Exercise brief: In the Vuelta preview, how many days of racing had Miguel Angel Lopez done this year?

Extract to read:
══════
Remember last year? Aru (age last year: 25) overtaking Doom (24) on the penultimate stage? Esteban Chaves (25) wearing the red jersey through stage 4 and eventually coming in 5th? Louis Meintjes (23) serving notice that this kid will become a serious GC guy by finishing 10th? Every year there's a couple of kids in the Vuelta who have a breakthrough race and surprise us all by growing up faster than expected. Actually I have no idea if that's true but it certainly was last year and to a lesser extent in 2014 when Aru (24) finished 5th on GC and Barguil (22) 8th. And this year looks like the kids will serve notice once again. Here's a list in order of how likely they will contend for the overall win. Remember these are Txirla's notes so if you disagree take it up with the clam:

  1. Superman aka Miguel Angel Lopez, Astana. Superman is exactly what I'm talking about. He's fresh having raced only 46 days this year. He was dominant in his Suisse tour win. Astana has given him savvy and undivided support: Scarponi (who guided him around Switzerland) Lulu Sanchez, Cataldo, Malacarne, Zeits, Gruzdev, Smukulis, and Vanotti. Folks, that is one serious team for a GC contender. The fact that he's never raced a Grand Tour is a mark against him and keeps him from being mentioned as a serious contender. Don't be fooled. Kid is for real and we'll see it happen here.
══════
Records supplied:

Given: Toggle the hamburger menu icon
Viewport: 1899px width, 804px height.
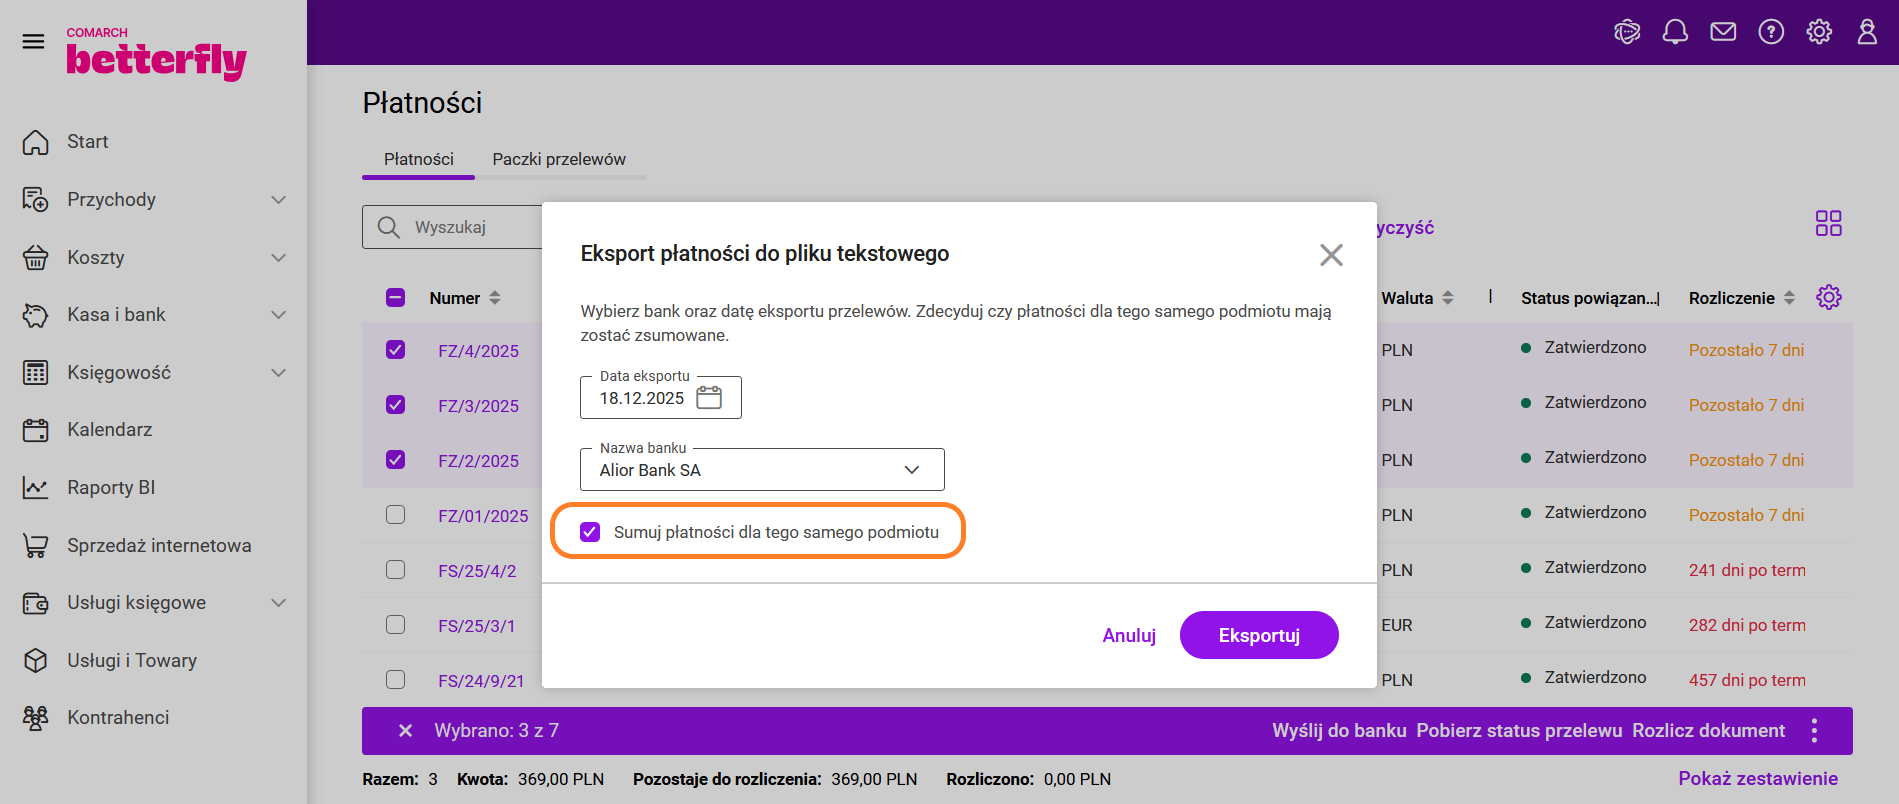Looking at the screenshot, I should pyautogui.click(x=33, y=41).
══════
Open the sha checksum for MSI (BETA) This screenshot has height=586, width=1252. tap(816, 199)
══════
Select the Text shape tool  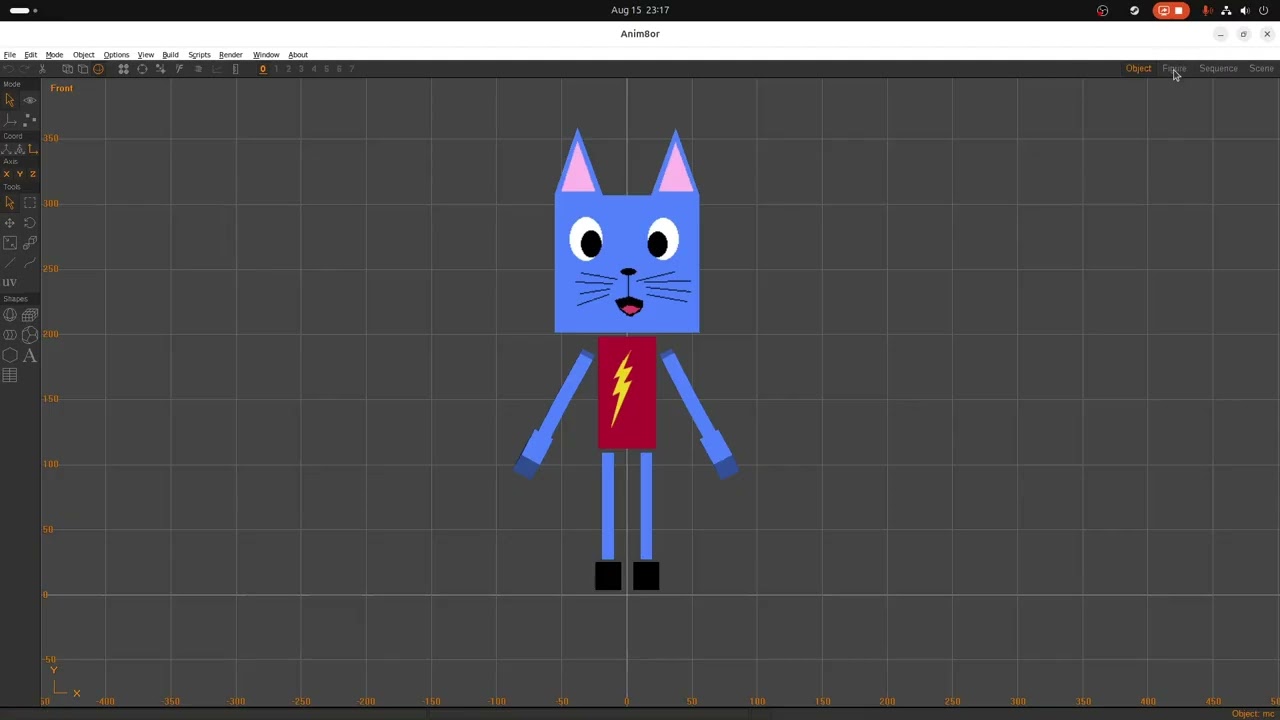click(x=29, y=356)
══════
Written solution: 46 days.